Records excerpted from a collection
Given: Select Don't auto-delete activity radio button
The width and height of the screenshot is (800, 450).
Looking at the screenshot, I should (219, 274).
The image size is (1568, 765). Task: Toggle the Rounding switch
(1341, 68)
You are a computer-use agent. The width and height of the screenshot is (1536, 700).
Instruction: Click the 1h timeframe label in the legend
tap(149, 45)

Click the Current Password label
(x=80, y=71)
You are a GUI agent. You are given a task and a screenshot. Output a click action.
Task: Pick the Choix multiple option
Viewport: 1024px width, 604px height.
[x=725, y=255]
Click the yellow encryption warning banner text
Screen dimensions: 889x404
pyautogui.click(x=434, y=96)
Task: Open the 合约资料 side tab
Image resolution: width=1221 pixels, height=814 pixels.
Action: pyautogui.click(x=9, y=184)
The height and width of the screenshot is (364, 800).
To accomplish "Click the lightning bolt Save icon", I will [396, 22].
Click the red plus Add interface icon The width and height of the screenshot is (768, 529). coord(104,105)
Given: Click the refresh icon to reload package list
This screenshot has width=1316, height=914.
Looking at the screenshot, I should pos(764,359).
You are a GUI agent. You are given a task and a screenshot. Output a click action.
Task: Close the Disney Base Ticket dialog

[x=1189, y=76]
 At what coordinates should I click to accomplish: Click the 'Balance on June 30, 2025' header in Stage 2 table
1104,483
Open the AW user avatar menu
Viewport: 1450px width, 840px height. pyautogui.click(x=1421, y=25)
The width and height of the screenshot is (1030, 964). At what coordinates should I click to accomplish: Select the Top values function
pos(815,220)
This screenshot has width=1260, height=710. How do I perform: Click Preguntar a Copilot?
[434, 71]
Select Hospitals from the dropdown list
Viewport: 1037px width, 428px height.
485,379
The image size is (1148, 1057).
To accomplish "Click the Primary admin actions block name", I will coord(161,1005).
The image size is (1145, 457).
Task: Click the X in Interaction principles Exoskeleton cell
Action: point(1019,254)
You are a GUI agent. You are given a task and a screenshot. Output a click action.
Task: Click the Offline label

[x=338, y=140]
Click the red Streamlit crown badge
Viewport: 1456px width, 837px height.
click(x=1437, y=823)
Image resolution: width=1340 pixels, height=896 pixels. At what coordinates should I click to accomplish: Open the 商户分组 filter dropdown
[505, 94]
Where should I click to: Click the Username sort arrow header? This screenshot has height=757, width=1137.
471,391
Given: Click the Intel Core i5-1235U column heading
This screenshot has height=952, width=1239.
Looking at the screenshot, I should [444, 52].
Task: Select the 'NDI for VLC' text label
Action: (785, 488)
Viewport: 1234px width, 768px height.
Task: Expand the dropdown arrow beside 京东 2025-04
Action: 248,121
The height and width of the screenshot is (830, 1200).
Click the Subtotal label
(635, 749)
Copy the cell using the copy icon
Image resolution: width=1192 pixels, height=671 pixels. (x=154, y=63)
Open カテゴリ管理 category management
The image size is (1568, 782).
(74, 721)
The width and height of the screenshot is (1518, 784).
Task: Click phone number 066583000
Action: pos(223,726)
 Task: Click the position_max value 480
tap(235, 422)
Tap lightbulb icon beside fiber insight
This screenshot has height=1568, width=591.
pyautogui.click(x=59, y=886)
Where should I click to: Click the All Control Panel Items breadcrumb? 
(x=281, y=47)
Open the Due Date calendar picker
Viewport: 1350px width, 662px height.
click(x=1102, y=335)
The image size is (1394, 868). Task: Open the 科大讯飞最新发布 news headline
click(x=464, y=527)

| EXERCISE DETAILS |
Please write out each entry shown above exactly as given.

| ANSWER TO THE PROBLEM |
Given: Select Don't auto-delete activity radio button
The width and height of the screenshot is (800, 450).
Looking at the screenshot, I should (219, 274).
The image size is (1568, 765). Task: Toggle the Rounding switch
(1341, 68)
You are a computer-use agent. The width and height of the screenshot is (1536, 700).
Instruction: Click the 1h timeframe label in the legend
tap(149, 45)

Click the Current Password label
(x=80, y=71)
You are a GUI agent. You are given a task and a screenshot. Output a click action.
Task: Pick the Choix multiple option
Viewport: 1024px width, 604px height.
[x=725, y=255]
Click the yellow encryption warning banner text
Screen dimensions: 889x404
pyautogui.click(x=434, y=96)
Task: Open the 合约资料 side tab
Image resolution: width=1221 pixels, height=814 pixels.
Action: pyautogui.click(x=9, y=184)
The height and width of the screenshot is (364, 800).
To accomplish "Click the lightning bolt Save icon", I will [396, 22].
Click the red plus Add interface icon The width and height of the screenshot is (768, 529). coord(104,105)
Given: Click the refresh icon to reload package list
This screenshot has width=1316, height=914.
Looking at the screenshot, I should pos(764,359).
You are a GUI agent. You are given a task and a screenshot. Output a click action.
Task: Close the Disney Base Ticket dialog

[x=1189, y=76]
 At what coordinates should I click to accomplish: Click the 'Balance on June 30, 2025' header in Stage 2 table
1104,483
Open the AW user avatar menu
Viewport: 1450px width, 840px height. pyautogui.click(x=1421, y=25)
The width and height of the screenshot is (1030, 964). At what coordinates should I click to accomplish: Select the Top values function
pos(815,220)
This screenshot has width=1260, height=710. How do I perform: Click Preguntar a Copilot?
[434, 71]
Select Hospitals from the dropdown list
Viewport: 1037px width, 428px height.
485,379
The image size is (1148, 1057).
To accomplish "Click the Primary admin actions block name", I will coord(161,1005).
The image size is (1145, 457).
Task: Click the X in Interaction principles Exoskeleton cell
Action: point(1019,254)
You are a GUI agent. You are given a task and a screenshot. Output a click action.
Task: Click the Offline label

[x=338, y=140]
Click the red Streamlit crown badge
Viewport: 1456px width, 837px height.
click(x=1437, y=823)
Image resolution: width=1340 pixels, height=896 pixels. At what coordinates should I click to accomplish: Open the 商户分组 filter dropdown
[505, 94]
Where should I click to: Click the Username sort arrow header? This screenshot has height=757, width=1137.
471,391
Given: Click the Intel Core i5-1235U column heading
This screenshot has height=952, width=1239.
Looking at the screenshot, I should [444, 52].
Task: Select the 'NDI for VLC' text label
Action: (785, 488)
Viewport: 1234px width, 768px height.
Task: Expand the dropdown arrow beside 京东 2025-04
Action: 248,121
The height and width of the screenshot is (830, 1200).
Click the Subtotal label
(635, 749)
Copy the cell using the copy icon
Image resolution: width=1192 pixels, height=671 pixels. (x=154, y=63)
Open カテゴリ管理 category management
The image size is (1568, 782).
(74, 721)
The width and height of the screenshot is (1518, 784).
Task: Click phone number 066583000
Action: pos(223,726)
 Task: Click the position_max value 480
tap(235, 422)
Tap lightbulb icon beside fiber insight
This screenshot has height=1568, width=591.
pyautogui.click(x=59, y=886)
Where should I click to: Click the All Control Panel Items breadcrumb? 
(x=281, y=47)
Open the Due Date calendar picker
Viewport: 1350px width, 662px height.
click(x=1102, y=335)
The image size is (1394, 868). Task: Open the 科大讯飞最新发布 news headline
click(x=464, y=527)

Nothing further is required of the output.